Start at the line in the entries below that contains "Hospodaření MŠ Svojetice (45, 243)", stop at the line that contains "Hřbitov (41, 120)", and output exactly the lines in that span, both ends included.

### DATA IN THIS EXERCISE

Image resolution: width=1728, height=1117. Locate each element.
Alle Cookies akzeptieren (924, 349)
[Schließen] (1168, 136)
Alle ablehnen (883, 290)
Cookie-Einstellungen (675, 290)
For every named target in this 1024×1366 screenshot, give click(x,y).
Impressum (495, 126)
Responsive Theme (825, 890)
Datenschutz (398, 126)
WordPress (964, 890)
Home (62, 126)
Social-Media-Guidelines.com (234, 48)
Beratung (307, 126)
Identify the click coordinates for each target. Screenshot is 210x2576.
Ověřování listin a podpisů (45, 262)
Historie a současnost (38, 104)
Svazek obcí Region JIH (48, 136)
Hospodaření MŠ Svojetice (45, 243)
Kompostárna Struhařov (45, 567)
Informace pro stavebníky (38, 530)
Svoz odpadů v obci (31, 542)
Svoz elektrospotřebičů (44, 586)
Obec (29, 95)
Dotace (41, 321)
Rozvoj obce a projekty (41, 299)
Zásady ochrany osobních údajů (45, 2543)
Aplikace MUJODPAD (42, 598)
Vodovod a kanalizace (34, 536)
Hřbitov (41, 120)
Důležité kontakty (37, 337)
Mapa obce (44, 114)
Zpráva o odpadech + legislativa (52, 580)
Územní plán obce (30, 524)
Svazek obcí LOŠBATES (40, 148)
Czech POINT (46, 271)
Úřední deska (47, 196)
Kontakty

######

_SOLVED EXERCISE_.
Hospodaření MŠ Svojetice (45, 243)
Kompostárna Struhařov (45, 567)
Informace pro stavebníky (38, 530)
Svoz odpadů v obci (31, 542)
Svoz elektrospotřebičů (44, 586)
Obec (29, 95)
Dotace (41, 321)
Rozvoj obce a projekty (41, 299)
Zásady ochrany osobních údajů (45, 2543)
Aplikace MUJODPAD (42, 598)
Vodovod a kanalizace (34, 536)
Hřbitov (41, 120)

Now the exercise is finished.